Hydrogen content? You mean per gram? It has the same number of moles of hydrogen, just a higher molecular weight. Unless there is something else going on.

DJF90 - 14-12-2012 at 12:33

I think you're barking up the wrong tree. Use the KBH4 as is, its a suitable replacement for NaBH4 in almost all cases. Hydrogen density would only really matter if you're intending on using it for fuel cell purposes.

frobet - 14-12-2012 at 12:55

So are we saying it can't be done?

I thought we would at least get some plausible ideas going...

DJF90 - 14-12-2012 at 13:17

you havent illustrated why KNH4 doesnt suffice, and what it is you're trying to achieve by this metathesis reaction. Do you specifically need NaBH4? If you think you do, for what purpose? Other members of the forum might be able confirm or clarify whether it is necessary.

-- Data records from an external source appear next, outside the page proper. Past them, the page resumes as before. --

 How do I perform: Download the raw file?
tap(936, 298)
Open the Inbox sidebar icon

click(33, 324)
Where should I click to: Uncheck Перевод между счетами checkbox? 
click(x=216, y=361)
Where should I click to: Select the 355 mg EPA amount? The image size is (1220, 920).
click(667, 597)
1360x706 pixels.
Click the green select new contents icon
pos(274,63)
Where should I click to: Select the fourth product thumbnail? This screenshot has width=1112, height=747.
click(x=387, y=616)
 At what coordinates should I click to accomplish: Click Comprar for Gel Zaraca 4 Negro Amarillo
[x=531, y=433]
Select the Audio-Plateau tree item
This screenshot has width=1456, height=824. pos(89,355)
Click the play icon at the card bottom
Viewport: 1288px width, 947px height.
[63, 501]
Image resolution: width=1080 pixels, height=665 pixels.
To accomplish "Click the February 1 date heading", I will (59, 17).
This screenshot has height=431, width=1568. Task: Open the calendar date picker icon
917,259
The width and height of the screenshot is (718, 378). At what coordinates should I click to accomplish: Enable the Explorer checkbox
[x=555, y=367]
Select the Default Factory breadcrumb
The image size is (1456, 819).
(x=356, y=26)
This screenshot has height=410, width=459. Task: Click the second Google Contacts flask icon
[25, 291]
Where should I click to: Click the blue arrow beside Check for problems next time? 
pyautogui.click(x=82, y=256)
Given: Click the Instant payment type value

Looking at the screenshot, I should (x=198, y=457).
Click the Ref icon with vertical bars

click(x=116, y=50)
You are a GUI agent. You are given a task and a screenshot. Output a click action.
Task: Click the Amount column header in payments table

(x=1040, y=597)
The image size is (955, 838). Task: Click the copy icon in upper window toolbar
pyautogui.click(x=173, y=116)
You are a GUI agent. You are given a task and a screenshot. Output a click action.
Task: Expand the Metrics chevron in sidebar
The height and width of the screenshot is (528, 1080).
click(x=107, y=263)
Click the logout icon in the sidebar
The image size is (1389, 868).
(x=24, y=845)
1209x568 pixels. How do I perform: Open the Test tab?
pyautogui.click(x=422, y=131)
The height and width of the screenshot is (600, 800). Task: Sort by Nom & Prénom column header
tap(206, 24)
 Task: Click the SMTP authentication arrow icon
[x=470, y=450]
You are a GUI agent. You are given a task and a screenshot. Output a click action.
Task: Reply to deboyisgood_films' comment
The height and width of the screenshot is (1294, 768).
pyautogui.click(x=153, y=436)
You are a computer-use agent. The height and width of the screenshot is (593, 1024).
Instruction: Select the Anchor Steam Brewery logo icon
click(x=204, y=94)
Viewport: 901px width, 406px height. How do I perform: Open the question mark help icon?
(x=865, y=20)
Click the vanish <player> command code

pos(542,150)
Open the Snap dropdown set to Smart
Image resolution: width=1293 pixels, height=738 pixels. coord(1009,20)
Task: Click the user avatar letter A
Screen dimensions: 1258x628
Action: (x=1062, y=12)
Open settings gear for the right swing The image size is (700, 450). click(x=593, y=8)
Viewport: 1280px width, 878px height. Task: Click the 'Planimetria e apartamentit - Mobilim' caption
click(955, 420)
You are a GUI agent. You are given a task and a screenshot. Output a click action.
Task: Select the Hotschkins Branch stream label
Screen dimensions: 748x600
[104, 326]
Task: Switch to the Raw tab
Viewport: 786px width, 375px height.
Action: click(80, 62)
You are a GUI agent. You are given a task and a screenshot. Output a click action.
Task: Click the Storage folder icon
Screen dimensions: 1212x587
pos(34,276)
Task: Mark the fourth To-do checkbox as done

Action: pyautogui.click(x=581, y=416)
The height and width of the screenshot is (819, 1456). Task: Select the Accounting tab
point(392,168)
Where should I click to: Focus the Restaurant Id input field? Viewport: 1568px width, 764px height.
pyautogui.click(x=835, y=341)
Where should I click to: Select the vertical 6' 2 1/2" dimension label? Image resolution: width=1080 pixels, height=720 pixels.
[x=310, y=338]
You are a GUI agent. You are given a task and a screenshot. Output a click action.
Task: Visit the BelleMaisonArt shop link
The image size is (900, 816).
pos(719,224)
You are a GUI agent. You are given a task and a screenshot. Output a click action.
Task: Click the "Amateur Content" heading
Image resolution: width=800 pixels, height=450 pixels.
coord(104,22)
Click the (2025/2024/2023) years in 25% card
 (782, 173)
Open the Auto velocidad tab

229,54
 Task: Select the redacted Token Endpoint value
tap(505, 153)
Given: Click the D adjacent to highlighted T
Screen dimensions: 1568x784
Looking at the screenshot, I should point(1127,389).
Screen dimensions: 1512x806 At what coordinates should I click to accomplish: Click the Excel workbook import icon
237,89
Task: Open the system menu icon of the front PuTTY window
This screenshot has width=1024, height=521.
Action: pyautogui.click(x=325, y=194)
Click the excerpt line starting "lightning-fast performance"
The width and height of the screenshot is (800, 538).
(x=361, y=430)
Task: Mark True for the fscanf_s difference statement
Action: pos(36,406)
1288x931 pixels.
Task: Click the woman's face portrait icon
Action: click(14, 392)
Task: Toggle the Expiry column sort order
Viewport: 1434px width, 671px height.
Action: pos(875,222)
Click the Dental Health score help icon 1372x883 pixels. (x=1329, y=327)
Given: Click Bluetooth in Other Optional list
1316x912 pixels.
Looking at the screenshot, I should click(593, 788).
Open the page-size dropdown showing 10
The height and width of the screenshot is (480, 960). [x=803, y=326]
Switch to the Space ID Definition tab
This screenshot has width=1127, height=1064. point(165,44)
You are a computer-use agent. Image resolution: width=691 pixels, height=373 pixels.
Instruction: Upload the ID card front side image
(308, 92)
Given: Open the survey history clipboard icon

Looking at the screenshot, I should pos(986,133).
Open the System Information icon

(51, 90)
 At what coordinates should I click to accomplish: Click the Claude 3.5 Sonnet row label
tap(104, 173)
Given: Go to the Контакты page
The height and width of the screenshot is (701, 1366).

Nicodem - 15-12-2012 at 11:23

I seriously doubt that a person who believes the chemical symbol for sodium is "NA" could be competent enough to answer your question regarding a chemical procedure. If he would have been able to, he would have described the intended use of NaBH4 already in the first post.

chemrox - 15-12-2012 at 23:16

Added to that, why would you want to convert a more expensive borohydride to the cheaper one. KBH4 is soluble in THF. I have a solution for you. I will trade you 200 grams of NaBH4 for 200 grams of KBH4. Everyone gets what he wants and no losses due to conversions.